● **Instructions for the task**
The lines below are to be quoted exactly, from the first through the one that contains "You are a computer-use agent. 786x740 pixels.".

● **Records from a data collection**

________________________

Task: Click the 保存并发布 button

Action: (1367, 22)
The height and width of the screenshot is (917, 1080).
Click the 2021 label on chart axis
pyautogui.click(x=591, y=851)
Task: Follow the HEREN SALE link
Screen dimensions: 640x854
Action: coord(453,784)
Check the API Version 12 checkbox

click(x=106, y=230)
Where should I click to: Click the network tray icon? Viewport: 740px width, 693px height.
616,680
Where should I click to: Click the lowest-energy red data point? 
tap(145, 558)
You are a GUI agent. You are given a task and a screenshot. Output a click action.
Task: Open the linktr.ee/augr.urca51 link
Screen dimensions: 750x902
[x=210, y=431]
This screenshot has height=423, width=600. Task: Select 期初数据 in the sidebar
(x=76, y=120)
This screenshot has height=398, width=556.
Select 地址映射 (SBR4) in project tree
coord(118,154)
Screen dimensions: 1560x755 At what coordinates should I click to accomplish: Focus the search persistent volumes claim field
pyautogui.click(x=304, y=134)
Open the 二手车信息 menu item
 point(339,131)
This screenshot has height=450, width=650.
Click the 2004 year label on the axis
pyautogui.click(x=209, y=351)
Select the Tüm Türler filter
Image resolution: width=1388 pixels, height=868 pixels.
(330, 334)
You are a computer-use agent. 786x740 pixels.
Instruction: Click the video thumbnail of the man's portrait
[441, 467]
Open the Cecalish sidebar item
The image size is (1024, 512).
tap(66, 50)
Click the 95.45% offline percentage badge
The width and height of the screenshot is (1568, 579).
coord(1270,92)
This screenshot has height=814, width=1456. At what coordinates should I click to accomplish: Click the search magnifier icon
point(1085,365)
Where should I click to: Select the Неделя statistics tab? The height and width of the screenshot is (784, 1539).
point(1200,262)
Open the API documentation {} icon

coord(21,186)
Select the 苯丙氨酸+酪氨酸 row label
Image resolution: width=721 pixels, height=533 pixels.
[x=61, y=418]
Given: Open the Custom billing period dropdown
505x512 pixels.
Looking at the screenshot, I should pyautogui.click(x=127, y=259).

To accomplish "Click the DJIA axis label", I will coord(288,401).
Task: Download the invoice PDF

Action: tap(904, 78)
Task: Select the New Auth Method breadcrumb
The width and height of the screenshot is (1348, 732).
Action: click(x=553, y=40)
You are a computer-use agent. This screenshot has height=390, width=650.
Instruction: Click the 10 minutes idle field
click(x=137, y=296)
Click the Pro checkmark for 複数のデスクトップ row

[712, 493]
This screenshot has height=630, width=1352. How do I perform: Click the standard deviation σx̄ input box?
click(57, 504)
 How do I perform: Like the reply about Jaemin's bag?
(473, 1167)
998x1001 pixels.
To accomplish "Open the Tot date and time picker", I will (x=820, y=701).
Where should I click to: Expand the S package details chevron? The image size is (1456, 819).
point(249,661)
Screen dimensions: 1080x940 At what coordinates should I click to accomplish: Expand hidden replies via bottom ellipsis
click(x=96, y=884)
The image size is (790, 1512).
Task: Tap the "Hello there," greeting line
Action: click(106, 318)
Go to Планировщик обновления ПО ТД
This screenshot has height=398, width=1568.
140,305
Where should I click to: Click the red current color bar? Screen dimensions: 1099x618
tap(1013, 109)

________________________

● **Answer to the exercise**
Task: Click the 保存并发布 button

Action: (1367, 22)
The height and width of the screenshot is (917, 1080).
Click the 2021 label on chart axis
pyautogui.click(x=591, y=851)
Task: Follow the HEREN SALE link
Screen dimensions: 640x854
Action: coord(453,784)
Check the API Version 12 checkbox

click(x=106, y=230)
Where should I click to: Click the network tray icon? Viewport: 740px width, 693px height.
616,680
Where should I click to: Click the lowest-energy red data point? 
tap(145, 558)
You are a GUI agent. You are given a task and a screenshot. Output a click action.
Task: Open the linktr.ee/augr.urca51 link
Screen dimensions: 750x902
[x=210, y=431]
This screenshot has height=423, width=600. Task: Select 期初数据 in the sidebar
(x=76, y=120)
This screenshot has height=398, width=556.
Select 地址映射 (SBR4) in project tree
coord(118,154)
Screen dimensions: 1560x755 At what coordinates should I click to accomplish: Focus the search persistent volumes claim field
pyautogui.click(x=304, y=134)
Open the 二手车信息 menu item
 point(339,131)
This screenshot has height=450, width=650.
Click the 2004 year label on the axis
pyautogui.click(x=209, y=351)
Select the Tüm Türler filter
Image resolution: width=1388 pixels, height=868 pixels.
(330, 334)
You are a computer-use agent. 786x740 pixels.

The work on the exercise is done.